My point…and I do have one…is that this is the role that his parents determined for him in the family. It was okay for him to be around, as long as he wasn’t happier and didn’t do better than anyone else. The real trouble began when he started to break out of this role. He decided that he could do better, and wanted better for his future, so he went through some basic high school fundamentals before he could even apply to university. When he got in, even though they did not support him financially, they were pressuring him to get a job–ignoring the fact that it would be difficult to get the grades that he needed for competitive teacher’s college if he spent time working instead of studying. When he got into teacher’s college his father had the nerve to tell him that he was doing the wrong thing before he got on the plane because it was costing too much. Now they boast about how he is a teacher, but he will never forget the lack of support (and I’m not talking about financial support).

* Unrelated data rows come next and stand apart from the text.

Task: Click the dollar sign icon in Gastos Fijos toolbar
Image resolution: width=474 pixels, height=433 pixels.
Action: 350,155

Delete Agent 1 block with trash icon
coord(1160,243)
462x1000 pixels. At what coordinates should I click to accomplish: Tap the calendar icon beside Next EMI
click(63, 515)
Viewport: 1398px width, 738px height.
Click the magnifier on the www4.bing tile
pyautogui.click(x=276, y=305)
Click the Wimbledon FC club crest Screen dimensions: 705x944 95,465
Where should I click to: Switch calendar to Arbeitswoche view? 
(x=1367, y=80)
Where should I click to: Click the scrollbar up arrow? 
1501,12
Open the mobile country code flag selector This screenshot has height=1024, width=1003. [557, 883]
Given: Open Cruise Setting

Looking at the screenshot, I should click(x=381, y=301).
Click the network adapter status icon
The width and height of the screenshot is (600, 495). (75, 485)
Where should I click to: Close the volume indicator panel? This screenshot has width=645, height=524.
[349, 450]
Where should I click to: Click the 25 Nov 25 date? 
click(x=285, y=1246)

Enter adulthood. Now that children are grown up what better way to control, reward, and show favouritism than with good old money. The parents paid for the other two brother’s weddings and gave them thousands of dollars for their first homes. Since he wasn’t willing to let them control his wedding or meddle in his house transaction, he basically got nothing. They did pay for a couple of things that they had agreed to ahead of time, and gave him some cutlery for the wedding, but that was it. This behaviour was not at all a surprise, given how controlling they are, and how they’ve treated him his whole life. Fortunately, his wife doesn’t believe that money is a substitute for love, kindness, and respect, so she doesn’t care about their money.
The biggest thing that upsets him, is that everybody in the family pretends the blatant favouritism doesn’t exist. Deny, deny, deny, is the family motto. Whenever he has confronted his parents in the past, they have lied and said that they keep a tally to make sure that everyone gets the same. They claim that they never gave one son the money, it was a loan, or they didn’t give as much to another. They forget one thing though: The black sheep son was always paying attention. He saw his brother’s $20,000 wedding gift cheque, he talks to his brother and knows when they accidentally let it slip about some money that has been given to them, things that were bought for them, or how their trip was “taken care of”. Parents, your kids might not say anything, but they always, always, know when you treat them differently. They may not care about what it is they are missing out on, but they certainly will care that you insult their intelligence by pretending it isn’t happening.
Well, they say that you can’t change what you don’t acknowledge. Hopefully this article has brought some support to others who have experienced similar feelings. I also hope it makes you more conscious of what you do, and how you do it in front of your children. Just remember that it’s never too late to apologize or make changes–we can all treat each other better than we did yesterday.